To answer on the mirroring question, the cluster consists out of four different physical servers which all show this behavior. So that's a mirrored scenario there. We have another cluster of two servers for testing purposes, there we do not see these crashes. However they are VM's and don't perform many checks, also not using all the checks/scripts the cluster of four does. So that's not really a good test case.

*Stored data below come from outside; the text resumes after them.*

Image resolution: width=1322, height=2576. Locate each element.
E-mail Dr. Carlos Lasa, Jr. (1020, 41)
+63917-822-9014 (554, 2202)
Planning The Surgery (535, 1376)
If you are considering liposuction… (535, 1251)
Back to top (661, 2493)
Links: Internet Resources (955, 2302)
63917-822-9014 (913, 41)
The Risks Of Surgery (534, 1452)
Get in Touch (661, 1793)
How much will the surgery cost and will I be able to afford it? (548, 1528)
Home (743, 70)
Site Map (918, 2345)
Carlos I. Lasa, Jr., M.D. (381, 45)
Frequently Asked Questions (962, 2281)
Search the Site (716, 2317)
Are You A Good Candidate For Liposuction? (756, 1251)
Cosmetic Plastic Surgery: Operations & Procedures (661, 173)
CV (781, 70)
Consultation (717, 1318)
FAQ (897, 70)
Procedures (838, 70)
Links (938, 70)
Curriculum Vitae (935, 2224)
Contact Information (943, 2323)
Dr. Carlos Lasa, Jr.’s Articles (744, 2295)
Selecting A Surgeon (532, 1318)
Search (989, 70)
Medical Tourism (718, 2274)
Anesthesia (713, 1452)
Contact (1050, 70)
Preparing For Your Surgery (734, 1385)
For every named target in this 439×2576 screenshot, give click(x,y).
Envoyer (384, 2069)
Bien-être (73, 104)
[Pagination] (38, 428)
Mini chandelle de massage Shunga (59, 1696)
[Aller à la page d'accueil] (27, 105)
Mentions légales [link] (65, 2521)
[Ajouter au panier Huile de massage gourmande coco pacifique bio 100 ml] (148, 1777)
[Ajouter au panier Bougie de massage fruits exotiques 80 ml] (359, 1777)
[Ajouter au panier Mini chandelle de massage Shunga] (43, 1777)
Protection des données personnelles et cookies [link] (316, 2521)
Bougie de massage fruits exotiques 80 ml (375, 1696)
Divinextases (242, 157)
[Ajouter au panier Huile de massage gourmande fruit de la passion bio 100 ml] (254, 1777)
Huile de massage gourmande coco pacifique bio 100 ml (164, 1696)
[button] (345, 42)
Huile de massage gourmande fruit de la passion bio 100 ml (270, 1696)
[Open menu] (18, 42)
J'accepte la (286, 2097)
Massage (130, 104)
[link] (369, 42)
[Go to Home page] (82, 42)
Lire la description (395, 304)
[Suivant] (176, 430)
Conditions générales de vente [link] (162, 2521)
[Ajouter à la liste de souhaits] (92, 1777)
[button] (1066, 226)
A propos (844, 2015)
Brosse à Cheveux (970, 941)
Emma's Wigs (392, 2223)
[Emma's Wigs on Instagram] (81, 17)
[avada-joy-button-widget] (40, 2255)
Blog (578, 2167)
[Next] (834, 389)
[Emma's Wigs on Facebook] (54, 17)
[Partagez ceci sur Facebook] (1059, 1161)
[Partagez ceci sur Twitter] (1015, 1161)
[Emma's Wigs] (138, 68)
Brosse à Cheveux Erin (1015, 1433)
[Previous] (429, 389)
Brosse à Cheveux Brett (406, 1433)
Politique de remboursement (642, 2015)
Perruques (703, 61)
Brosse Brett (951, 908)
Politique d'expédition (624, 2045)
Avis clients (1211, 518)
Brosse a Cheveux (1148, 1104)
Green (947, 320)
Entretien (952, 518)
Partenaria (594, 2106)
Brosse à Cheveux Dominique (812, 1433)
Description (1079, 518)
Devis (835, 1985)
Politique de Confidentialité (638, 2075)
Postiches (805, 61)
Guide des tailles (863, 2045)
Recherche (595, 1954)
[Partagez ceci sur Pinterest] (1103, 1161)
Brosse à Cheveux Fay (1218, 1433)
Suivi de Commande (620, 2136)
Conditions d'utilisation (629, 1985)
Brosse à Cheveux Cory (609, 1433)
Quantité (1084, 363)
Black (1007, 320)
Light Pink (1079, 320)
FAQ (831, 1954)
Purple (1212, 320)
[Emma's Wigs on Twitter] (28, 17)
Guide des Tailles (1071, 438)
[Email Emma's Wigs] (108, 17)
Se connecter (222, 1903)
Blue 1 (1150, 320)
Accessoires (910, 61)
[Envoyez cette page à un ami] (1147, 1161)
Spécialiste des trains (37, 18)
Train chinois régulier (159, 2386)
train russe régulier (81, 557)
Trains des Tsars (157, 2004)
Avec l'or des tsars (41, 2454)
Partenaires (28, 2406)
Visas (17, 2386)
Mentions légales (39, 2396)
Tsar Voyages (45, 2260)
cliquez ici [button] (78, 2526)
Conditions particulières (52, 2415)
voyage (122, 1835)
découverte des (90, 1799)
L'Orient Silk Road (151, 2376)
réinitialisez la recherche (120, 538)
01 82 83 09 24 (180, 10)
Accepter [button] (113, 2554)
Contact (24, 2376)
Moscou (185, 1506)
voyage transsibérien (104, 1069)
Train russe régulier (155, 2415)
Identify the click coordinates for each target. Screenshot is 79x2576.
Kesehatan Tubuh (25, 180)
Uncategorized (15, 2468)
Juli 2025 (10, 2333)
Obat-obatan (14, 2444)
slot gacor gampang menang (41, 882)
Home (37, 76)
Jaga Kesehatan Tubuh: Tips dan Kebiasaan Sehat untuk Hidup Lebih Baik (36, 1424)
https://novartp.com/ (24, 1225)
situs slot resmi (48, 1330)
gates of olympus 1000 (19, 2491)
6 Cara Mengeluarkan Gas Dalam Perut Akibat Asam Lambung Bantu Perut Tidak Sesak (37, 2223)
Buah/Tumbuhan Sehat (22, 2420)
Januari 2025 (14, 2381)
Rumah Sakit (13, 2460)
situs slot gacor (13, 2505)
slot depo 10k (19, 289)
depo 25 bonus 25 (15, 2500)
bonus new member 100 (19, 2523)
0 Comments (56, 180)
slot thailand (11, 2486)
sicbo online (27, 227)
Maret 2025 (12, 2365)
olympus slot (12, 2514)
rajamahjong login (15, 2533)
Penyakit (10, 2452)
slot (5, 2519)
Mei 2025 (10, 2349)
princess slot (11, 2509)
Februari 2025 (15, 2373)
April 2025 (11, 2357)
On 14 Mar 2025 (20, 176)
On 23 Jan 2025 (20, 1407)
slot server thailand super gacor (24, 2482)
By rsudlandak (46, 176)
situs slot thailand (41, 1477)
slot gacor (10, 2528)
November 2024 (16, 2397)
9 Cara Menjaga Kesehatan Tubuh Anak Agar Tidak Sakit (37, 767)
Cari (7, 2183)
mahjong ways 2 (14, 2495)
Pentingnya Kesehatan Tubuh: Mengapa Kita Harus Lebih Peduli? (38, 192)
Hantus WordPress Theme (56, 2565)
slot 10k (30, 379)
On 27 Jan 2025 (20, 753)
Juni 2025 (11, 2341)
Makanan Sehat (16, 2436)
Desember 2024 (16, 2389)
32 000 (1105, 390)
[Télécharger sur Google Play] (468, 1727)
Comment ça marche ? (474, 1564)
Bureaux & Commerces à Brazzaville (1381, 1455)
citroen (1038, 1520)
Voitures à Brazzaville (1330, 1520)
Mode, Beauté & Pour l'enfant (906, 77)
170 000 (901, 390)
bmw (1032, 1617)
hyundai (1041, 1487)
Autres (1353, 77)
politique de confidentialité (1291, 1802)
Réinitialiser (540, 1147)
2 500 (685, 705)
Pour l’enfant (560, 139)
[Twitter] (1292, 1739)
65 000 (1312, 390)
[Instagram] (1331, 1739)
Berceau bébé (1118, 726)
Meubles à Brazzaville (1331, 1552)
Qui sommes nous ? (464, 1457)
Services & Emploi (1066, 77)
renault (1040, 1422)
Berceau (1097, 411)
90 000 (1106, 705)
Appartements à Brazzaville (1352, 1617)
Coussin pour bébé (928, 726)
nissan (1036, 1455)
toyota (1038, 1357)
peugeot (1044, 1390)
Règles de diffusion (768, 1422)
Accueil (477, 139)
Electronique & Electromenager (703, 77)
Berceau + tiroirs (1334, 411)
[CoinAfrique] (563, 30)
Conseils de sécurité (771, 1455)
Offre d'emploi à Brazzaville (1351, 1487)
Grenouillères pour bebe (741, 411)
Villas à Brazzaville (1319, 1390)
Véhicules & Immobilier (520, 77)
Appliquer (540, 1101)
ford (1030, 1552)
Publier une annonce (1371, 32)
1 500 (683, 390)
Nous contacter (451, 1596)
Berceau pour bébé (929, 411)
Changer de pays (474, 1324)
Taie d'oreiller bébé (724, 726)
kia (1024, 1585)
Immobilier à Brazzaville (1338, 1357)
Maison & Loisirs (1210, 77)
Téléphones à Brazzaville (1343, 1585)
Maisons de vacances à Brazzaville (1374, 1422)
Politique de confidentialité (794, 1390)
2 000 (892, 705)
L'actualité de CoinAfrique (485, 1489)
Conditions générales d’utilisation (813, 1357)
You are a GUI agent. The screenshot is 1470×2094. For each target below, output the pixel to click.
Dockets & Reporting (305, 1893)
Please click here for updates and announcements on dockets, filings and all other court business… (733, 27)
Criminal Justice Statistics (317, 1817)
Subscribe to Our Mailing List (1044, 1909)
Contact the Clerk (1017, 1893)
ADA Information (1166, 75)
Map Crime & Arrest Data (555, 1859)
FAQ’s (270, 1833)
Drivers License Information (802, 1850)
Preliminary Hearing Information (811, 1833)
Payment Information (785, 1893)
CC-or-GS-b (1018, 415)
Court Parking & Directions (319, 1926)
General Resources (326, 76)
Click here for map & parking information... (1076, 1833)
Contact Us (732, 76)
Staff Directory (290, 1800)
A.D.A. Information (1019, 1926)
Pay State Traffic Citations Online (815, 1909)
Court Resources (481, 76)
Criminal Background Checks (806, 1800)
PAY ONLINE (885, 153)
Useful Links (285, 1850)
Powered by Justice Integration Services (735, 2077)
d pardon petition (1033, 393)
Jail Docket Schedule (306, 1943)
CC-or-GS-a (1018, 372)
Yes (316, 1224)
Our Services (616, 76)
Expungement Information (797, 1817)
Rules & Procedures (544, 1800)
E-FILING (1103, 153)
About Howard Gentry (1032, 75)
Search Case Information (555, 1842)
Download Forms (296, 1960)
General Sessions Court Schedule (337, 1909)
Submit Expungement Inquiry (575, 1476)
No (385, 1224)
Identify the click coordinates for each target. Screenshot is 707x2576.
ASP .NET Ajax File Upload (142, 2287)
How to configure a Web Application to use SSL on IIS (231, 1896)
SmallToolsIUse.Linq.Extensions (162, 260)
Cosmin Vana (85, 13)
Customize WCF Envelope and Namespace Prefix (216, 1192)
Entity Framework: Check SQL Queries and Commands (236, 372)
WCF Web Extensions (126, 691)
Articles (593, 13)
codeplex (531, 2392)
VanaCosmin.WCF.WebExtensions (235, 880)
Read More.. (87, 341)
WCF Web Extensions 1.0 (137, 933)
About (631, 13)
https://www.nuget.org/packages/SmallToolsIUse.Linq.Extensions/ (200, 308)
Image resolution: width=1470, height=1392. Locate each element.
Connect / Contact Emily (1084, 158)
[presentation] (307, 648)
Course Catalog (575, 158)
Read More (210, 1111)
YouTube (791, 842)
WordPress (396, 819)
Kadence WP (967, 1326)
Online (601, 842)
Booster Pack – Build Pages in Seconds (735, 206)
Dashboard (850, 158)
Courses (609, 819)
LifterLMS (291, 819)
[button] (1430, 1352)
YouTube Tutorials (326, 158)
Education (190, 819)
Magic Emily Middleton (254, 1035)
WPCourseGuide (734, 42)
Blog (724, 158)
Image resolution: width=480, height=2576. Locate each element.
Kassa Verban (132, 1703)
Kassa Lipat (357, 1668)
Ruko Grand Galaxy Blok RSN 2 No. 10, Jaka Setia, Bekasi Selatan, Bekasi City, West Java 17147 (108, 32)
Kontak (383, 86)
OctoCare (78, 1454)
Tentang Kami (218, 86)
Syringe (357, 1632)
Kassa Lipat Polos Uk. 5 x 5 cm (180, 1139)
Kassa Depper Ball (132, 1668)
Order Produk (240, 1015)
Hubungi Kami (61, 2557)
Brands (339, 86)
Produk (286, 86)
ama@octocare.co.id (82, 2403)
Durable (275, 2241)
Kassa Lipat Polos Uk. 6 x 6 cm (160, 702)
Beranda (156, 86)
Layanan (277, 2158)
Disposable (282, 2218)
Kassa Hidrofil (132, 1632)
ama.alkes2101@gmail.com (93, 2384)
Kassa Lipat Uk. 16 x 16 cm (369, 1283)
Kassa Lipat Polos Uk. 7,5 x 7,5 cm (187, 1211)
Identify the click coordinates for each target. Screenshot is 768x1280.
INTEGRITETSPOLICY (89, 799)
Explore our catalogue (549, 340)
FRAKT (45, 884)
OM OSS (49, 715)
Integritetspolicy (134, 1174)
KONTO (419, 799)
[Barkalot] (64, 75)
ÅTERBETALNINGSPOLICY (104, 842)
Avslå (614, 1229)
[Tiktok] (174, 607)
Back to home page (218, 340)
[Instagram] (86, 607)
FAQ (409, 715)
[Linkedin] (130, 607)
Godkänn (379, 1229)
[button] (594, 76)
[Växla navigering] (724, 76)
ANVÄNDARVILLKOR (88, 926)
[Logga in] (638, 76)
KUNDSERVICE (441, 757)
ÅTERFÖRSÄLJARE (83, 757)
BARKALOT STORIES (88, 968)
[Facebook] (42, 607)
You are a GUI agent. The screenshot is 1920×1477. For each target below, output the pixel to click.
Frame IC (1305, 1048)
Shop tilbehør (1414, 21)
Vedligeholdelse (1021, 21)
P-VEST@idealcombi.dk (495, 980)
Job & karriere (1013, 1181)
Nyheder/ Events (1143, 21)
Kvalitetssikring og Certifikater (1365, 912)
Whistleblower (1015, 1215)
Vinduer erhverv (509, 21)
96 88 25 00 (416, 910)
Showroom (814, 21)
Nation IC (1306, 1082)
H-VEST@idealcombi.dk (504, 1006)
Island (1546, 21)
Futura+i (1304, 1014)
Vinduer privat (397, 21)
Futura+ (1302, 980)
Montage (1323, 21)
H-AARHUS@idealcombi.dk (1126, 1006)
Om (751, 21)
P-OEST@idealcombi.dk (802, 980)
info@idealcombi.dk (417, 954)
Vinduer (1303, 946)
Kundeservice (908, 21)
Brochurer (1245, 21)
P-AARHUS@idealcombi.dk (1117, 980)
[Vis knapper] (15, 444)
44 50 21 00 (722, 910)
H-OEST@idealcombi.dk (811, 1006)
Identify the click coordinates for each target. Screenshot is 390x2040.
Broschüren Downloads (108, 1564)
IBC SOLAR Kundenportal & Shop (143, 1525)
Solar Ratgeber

The difficult thing in mirroring this setup is the fact that we cannot have another system or systems performing the same checks next to the active cluster. It will result in actually executing the scripts locally or through NRPE on other servers twice each x (5) min. For our production systems this is not an option. Any ideas to go about this?
Also, say the crash cause would be some check/script... how can we tell which one this is? The Nagios debug log is set to max logging and max detailed but does not mention this. How can we ever find out what the real cause would be?
Use gbd.. or strace in some advanced way.. ? Anyone ideas to really see where the process crashes on? We might have to look at tools which really hook on to the process or something. Seems Nagios itself is not aware of itself crashing or reporting on a cause.
Thanks for all the help, really appreciate it!
Re: Nagios daemon crashing frequently (extensive logs attach
Posted: Wed Feb 12, 2014 11:28 am
by slansing
Ah, well it could be being caused by one of these custom alterations, since this is not effecting your other two nagios servers that are out side of the cluster. They would presumably be the same version, and if this was a bug with Nagios would be exhibiting the same behavior. Now, is it possible for you to pull the temporary check file nagios tries to move before it crashes? Within that file you should be able to see what check/host/service it was destined for. Do you have any details on these custom scripts/checks that are in the cluster?